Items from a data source
*** Begin section ***
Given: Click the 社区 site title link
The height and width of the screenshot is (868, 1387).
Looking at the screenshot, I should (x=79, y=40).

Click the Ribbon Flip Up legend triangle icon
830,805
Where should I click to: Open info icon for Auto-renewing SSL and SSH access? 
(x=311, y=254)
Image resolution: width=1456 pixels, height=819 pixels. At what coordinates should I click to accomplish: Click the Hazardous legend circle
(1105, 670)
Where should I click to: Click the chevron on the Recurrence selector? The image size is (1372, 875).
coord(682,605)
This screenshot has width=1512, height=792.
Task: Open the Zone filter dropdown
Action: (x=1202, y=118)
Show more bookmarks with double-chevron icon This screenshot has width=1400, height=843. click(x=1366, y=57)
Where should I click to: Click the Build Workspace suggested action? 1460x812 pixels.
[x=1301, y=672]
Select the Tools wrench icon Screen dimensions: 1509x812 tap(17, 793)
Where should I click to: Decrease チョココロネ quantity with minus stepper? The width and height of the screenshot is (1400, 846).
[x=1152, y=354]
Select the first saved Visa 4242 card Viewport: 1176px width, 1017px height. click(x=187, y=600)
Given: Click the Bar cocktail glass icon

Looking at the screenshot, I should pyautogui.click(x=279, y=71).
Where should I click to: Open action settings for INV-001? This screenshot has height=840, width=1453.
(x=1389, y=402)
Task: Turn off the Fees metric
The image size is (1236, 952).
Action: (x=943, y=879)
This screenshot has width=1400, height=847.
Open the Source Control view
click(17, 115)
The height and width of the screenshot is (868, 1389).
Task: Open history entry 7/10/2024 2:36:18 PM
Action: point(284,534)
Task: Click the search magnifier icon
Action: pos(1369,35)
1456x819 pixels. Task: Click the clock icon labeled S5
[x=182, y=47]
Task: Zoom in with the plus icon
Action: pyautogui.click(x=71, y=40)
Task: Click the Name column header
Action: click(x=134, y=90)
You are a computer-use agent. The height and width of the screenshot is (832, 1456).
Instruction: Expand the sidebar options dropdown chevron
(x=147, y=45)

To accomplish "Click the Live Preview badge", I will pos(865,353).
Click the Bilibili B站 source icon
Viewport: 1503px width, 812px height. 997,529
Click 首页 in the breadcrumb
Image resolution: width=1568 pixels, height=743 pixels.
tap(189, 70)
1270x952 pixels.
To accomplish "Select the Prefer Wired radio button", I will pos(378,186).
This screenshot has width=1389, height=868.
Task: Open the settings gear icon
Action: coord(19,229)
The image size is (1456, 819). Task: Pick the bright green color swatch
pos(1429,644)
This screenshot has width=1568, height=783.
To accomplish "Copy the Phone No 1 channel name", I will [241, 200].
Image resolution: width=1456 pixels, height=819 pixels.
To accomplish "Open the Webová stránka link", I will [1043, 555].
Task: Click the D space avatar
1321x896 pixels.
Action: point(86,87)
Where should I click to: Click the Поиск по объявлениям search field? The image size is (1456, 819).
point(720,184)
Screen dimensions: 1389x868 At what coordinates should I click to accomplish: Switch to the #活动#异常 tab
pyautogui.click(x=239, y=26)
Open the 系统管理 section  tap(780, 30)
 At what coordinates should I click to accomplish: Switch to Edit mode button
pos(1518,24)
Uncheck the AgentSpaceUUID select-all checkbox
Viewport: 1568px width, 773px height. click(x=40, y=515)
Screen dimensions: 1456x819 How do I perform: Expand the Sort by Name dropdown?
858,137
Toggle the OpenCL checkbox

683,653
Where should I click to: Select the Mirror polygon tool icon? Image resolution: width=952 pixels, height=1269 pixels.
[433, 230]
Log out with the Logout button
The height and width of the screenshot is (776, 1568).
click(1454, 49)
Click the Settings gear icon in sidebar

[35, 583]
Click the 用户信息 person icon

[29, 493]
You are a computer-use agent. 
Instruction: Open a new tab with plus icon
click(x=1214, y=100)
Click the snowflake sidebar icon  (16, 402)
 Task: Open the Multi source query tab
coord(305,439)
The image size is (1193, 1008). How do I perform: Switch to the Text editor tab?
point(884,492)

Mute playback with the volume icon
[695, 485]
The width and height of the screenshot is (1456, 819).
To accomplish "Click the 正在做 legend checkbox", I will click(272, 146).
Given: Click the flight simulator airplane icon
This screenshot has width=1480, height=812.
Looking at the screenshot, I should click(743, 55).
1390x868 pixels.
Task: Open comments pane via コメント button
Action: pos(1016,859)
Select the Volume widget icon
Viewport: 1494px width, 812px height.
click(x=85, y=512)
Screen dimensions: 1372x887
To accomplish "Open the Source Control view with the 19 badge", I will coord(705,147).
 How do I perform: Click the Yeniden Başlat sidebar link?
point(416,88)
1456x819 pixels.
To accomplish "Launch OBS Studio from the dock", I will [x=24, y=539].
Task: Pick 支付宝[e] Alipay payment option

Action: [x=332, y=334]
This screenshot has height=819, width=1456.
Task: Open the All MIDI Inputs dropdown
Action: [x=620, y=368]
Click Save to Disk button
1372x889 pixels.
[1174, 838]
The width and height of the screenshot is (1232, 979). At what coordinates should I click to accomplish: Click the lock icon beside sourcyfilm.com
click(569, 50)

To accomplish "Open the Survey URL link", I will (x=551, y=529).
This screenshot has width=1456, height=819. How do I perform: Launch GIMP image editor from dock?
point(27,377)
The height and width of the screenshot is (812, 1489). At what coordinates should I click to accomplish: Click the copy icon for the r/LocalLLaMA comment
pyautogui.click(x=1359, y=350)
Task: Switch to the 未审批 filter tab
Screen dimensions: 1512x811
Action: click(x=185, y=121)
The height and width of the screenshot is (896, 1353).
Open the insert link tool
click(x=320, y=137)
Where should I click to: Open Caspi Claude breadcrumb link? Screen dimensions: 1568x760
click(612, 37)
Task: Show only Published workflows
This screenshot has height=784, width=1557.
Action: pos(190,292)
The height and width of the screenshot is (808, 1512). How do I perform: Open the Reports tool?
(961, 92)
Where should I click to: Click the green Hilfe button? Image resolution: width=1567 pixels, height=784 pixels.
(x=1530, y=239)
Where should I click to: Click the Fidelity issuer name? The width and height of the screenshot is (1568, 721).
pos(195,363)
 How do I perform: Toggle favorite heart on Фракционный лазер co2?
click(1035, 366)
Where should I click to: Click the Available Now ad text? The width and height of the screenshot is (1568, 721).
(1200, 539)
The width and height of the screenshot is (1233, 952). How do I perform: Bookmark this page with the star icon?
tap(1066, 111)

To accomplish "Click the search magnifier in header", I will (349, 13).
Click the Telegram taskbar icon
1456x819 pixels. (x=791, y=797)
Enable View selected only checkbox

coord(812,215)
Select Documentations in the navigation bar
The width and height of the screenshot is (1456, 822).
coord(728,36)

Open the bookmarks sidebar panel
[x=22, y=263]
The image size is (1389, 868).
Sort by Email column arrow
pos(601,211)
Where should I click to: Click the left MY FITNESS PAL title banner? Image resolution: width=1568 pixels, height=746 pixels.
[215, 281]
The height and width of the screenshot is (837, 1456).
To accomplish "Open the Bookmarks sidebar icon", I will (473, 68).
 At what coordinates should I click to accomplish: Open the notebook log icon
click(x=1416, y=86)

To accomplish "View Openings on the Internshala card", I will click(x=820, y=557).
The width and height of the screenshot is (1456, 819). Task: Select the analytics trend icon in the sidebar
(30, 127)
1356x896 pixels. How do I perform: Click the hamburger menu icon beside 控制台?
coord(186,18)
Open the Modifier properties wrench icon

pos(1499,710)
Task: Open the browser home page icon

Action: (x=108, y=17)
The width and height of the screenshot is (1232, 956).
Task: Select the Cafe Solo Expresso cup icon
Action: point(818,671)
*** End section ***
ACTIVITY
Count of lines in the data above that contain the string "Show": give this number and no other words.

WRITTEN ANSWER
2